Anıza ekim yöntemi neden yaygınlaştırılmıyor?
Yani, tarımsal üretimin verimli hale getirilmesi ve yeni teknik gelişmelere çiftçilerin adaptasyonunun sağlanmasında ilgili kurum ve kuruluşların üzerlerine düşeni yapması gerekiyor. Uzun yıllardır anıza ekim tekniği uygulanan ülkeler var ama bizim çiftçileri bir yana bırakalım ilgili kurum kuruluşların dahi anıza ekim yöntemi üzerine doğru dürüst bir deneyimi yok. Bazı bölgelerde bazı çiftçilerin kendi imkanları ile bazı çabaları var hepsi bu. Halbu ki, anıza ekim yönteminin avantajları, dezavantajlarıyla ilgili nerelerde nasıl yapılacağına dair çiftçilere sahada uygulamalı eğitimler verilmeli. Ama yok hala da anıza ekim yöntemi nedir, ne değildir, anıza ekim mibzerlerinin maliyetleri nasıl düşürülür bu konuda bir çalışma yok.

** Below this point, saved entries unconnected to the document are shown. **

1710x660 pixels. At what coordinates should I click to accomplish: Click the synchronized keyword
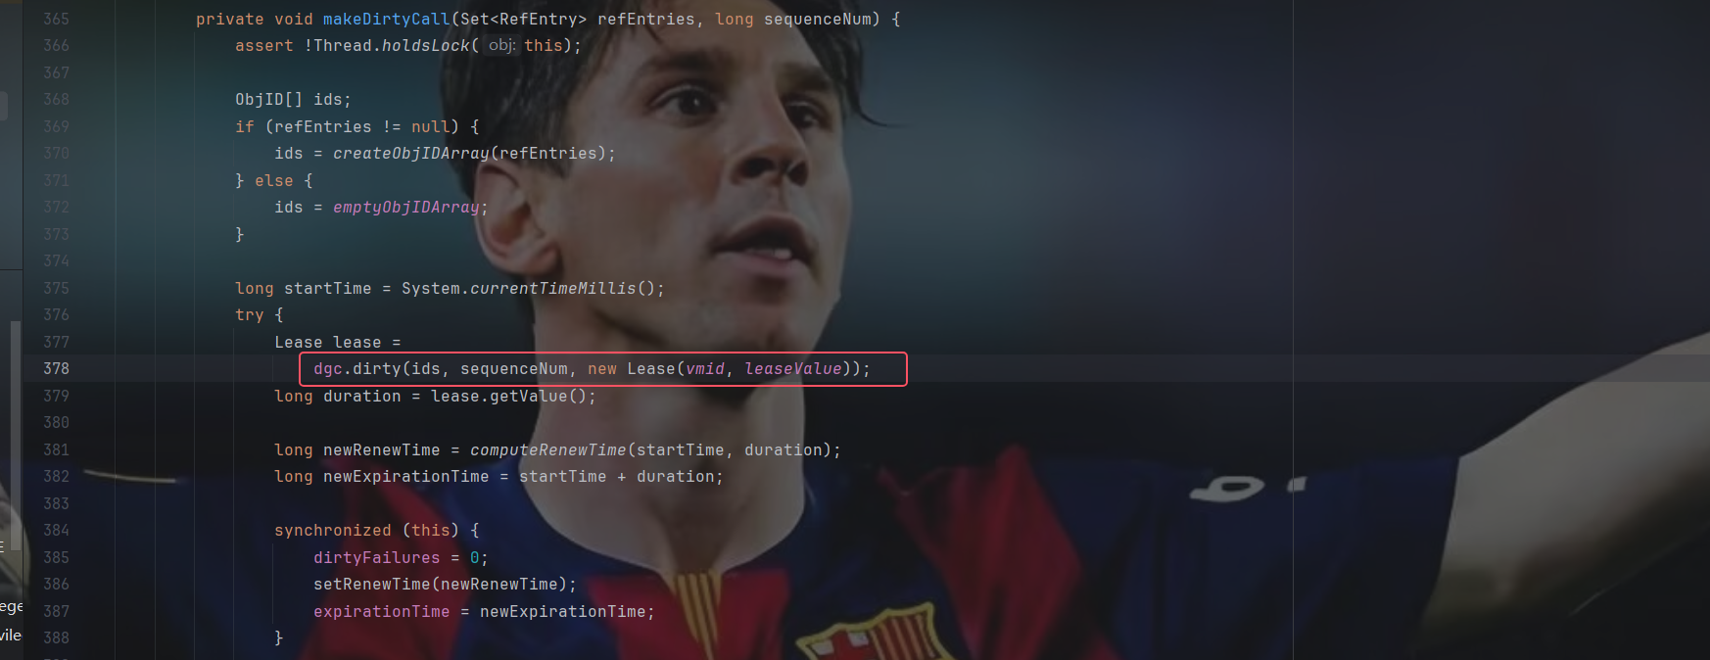(x=333, y=531)
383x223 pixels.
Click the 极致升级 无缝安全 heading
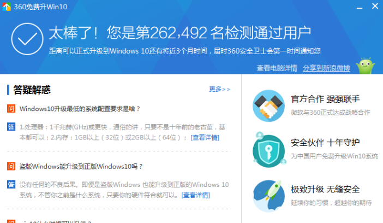pos(325,189)
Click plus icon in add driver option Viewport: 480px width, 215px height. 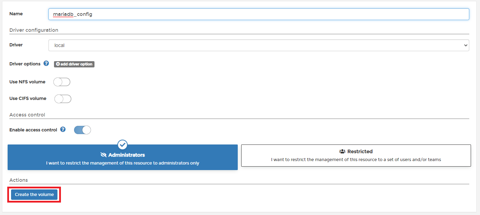pos(58,64)
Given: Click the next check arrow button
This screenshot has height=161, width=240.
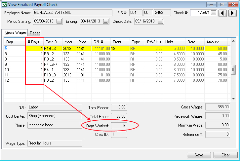Looking at the screenshot, I should [232, 13].
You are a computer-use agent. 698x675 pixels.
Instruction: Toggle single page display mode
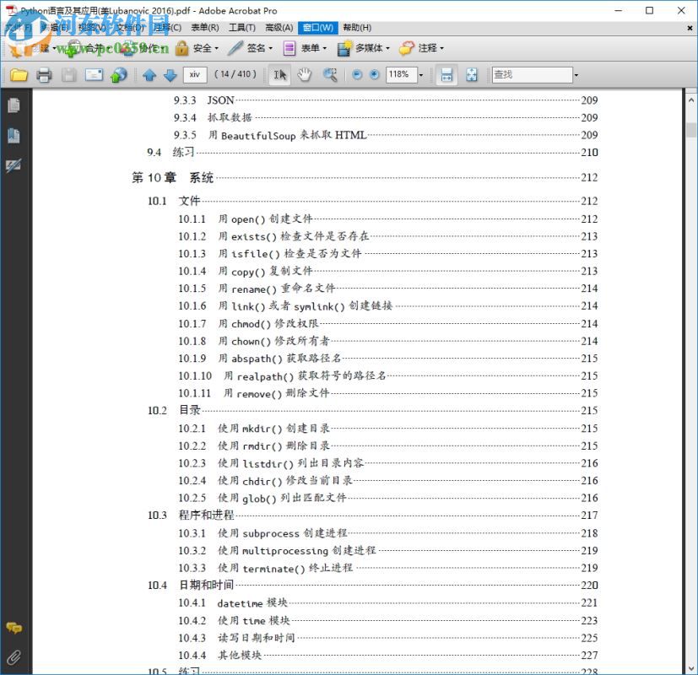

Tarımda yeni bir hamle şart
Tarım olmadan hayat olmaz. Tarımın geliştirilmesi işçin çiftçilerin eğitimi, bilinçlendirilmesi ve yeni tekniklere adaptasyonu olmazsa olmazdır. Bu konuda eksiklikler biran önce giderilmelidir. Korona günlerinden sonra tarımsal faaliyetlerde yeni bir çalışma tarzı geliştirilmelidir. Ülkenin bir karış toprağının dahi boş kalması hepimize zarardır. Yeni bir tarım politikası için şimdiden hazırlık yapmak zorundayız.